Daniel Vainsencher wrote:

>> I think the second one is doable as well. Ideally, a local layout (or
>> module) would be generated for all unknown commands and environments. The
>> needed infrastructure is all in place: you can define new known commands
>> in tex2lyx during runtime, and since very recently layouts can be written
>> in .layout file syntax. Of course such an automatically generated local
>> layout might not be the optimal and most flexible way to use these
>> commands, but at least better than ERT.
> 
> Glad to know its there, more specifics would be welcome. From a quick
> peek I would guess I need to call add_known_environment? That seems to
> be called only from Preamble.cpp, so I guess I would need to add a call
> to text.cpp, maybe in parse_unknown_environment? does that sound right?

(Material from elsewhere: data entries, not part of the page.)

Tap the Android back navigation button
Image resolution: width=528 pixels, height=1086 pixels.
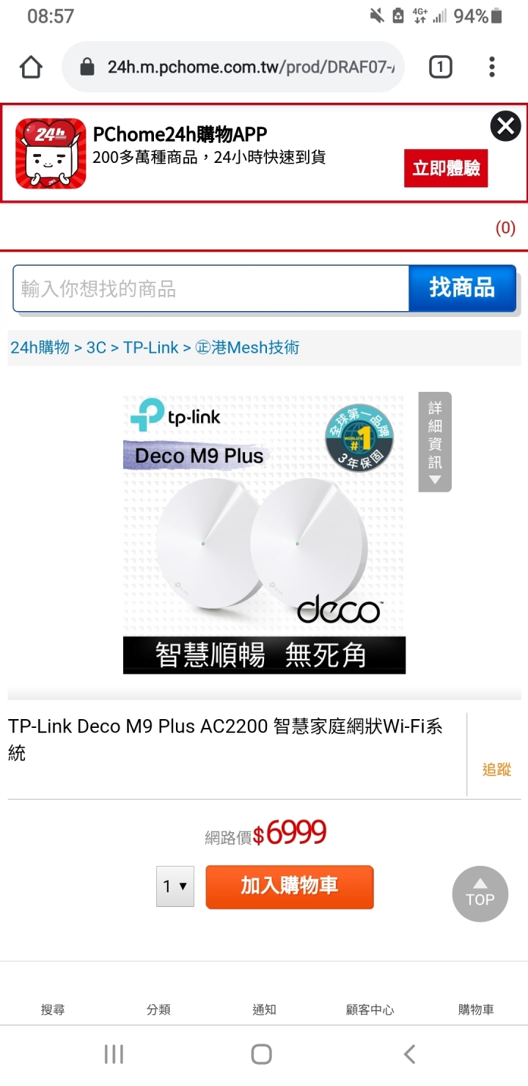(410, 1054)
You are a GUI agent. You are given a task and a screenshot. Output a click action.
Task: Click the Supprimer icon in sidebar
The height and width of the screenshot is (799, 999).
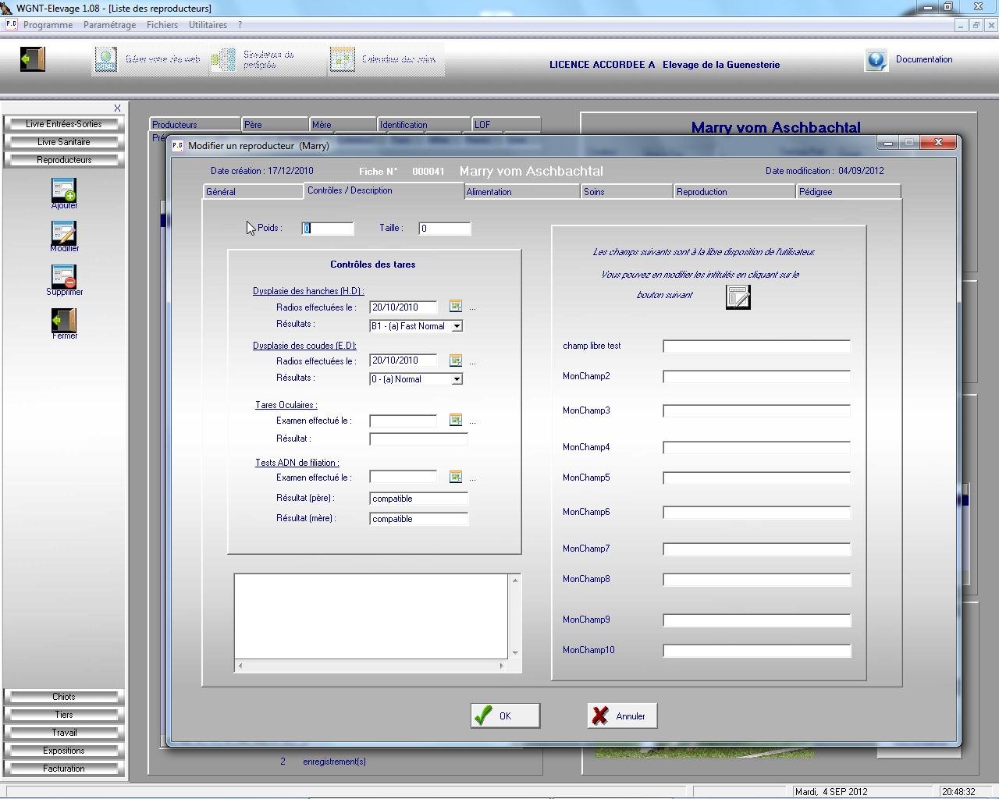coord(64,277)
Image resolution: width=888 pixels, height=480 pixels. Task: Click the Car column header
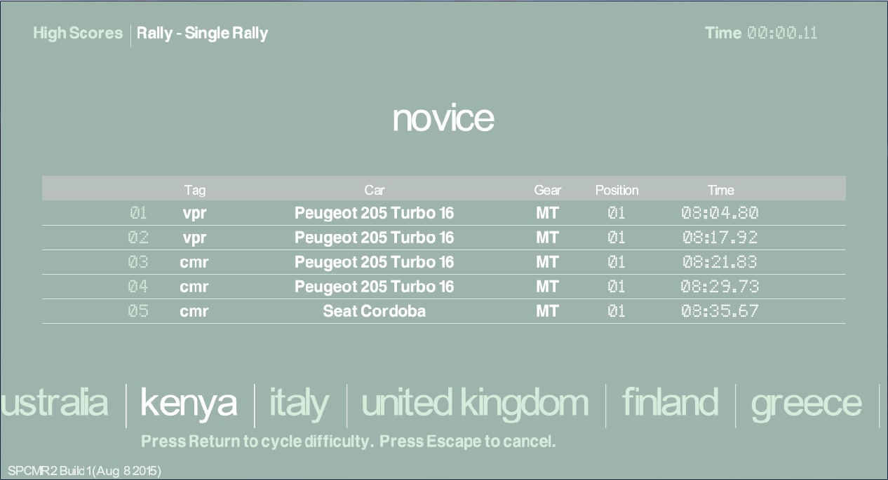point(374,190)
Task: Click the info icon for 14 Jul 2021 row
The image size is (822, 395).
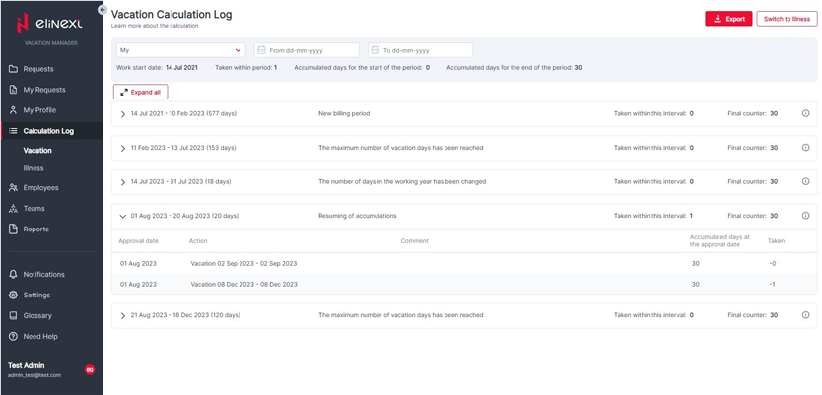Action: pos(805,114)
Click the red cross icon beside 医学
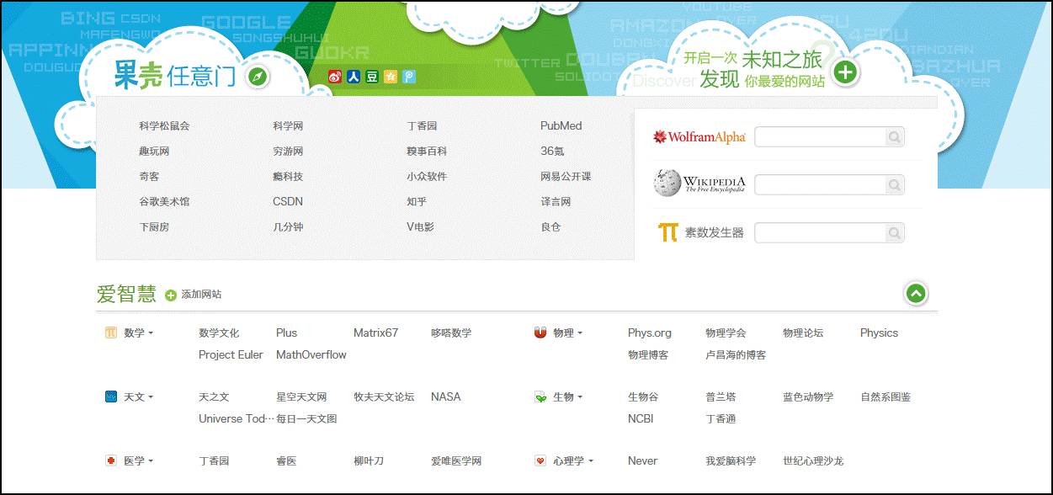The height and width of the screenshot is (495, 1053). (109, 460)
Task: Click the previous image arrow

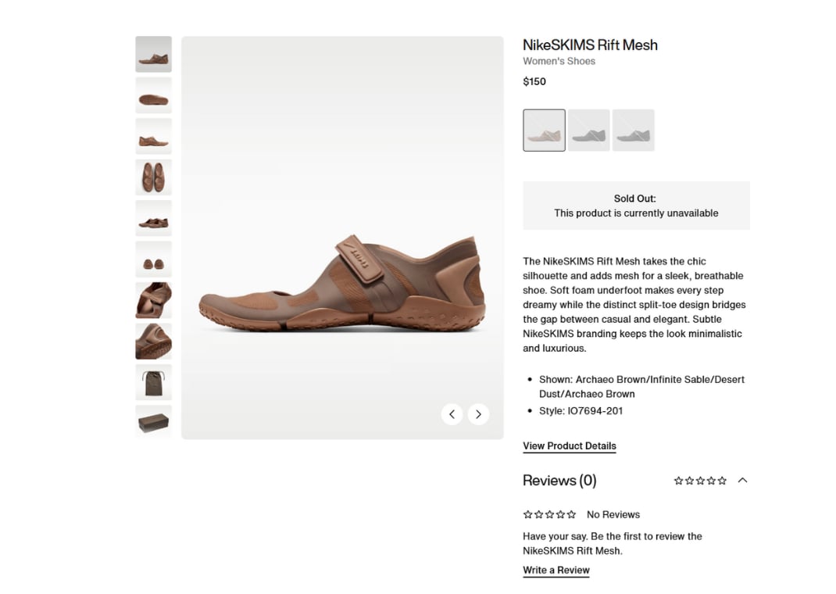Action: click(x=452, y=414)
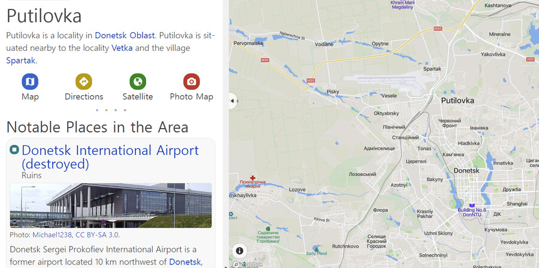
Task: Click the Khram Marii Magdaliny map label
Action: (402, 4)
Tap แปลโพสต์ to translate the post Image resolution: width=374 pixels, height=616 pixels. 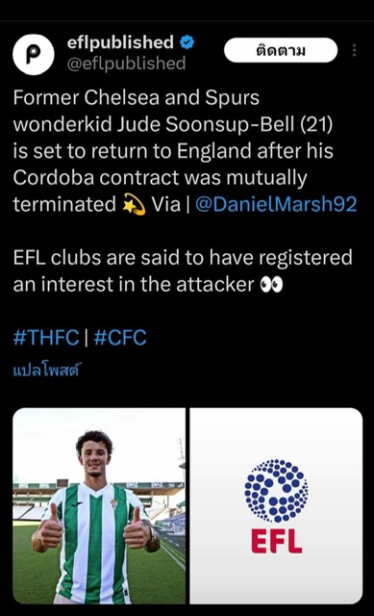click(46, 370)
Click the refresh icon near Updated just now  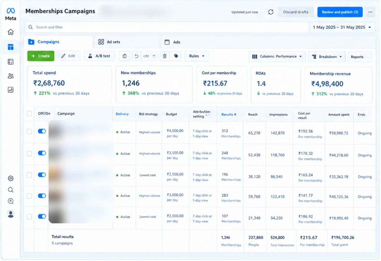tap(271, 12)
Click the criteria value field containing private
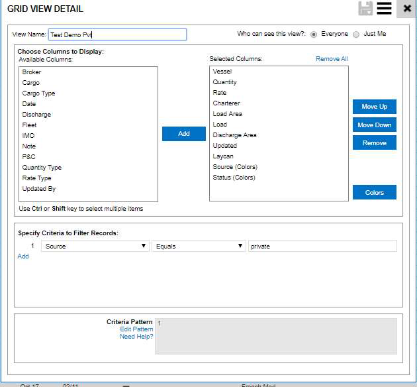This screenshot has width=417, height=387. pos(322,246)
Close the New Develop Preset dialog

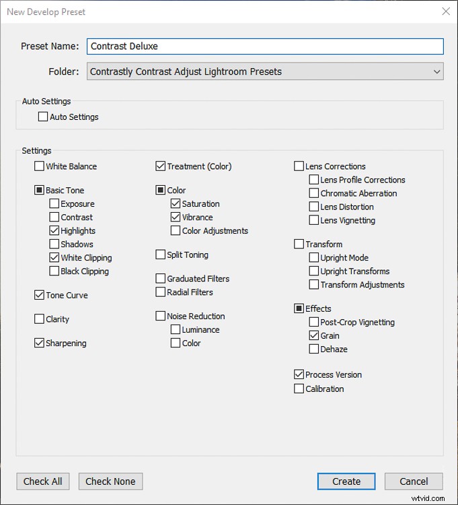pos(445,11)
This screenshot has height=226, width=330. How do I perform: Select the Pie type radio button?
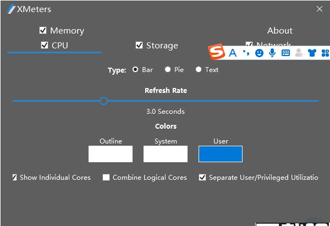coord(168,70)
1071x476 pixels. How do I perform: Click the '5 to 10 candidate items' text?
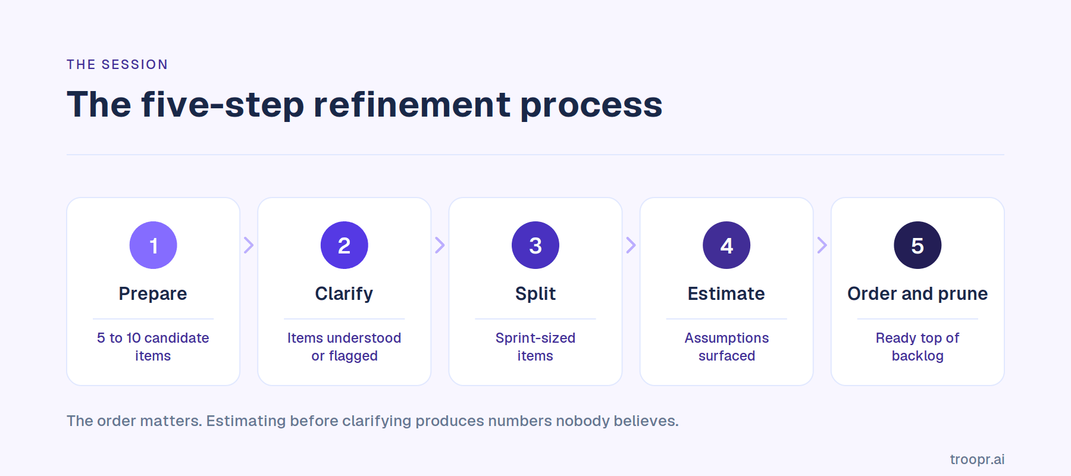tap(153, 347)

Partly. I would not do it in parse_unknown_environment (sometimes we need 
ERT even for known commands, see the first invocation of 
parse_unknown_environment). I would put it just in front of the second 
invocation of parse_unknown_environment. Something similar would be needed 
for commands as well (call add_known_command). Please note that 
add_known_command and add_known_environment do not create new styles, they 
only ensure that tex2lyx knows which arguments are allowed for 
commands/environments, so that it outputs the ERT correctly. You would need 
to create the new style yourself and add it to the text class.

> Pointers on how to create the layout file?

The syntax is explained in lib/doc/Customization.lyx, but for the very first 
version I would not write a file. Instead, I would put the layout 
definitions into the preamble (inside begin_local_layout/end_local_layout), 
then you do not need to worry about file names and file management.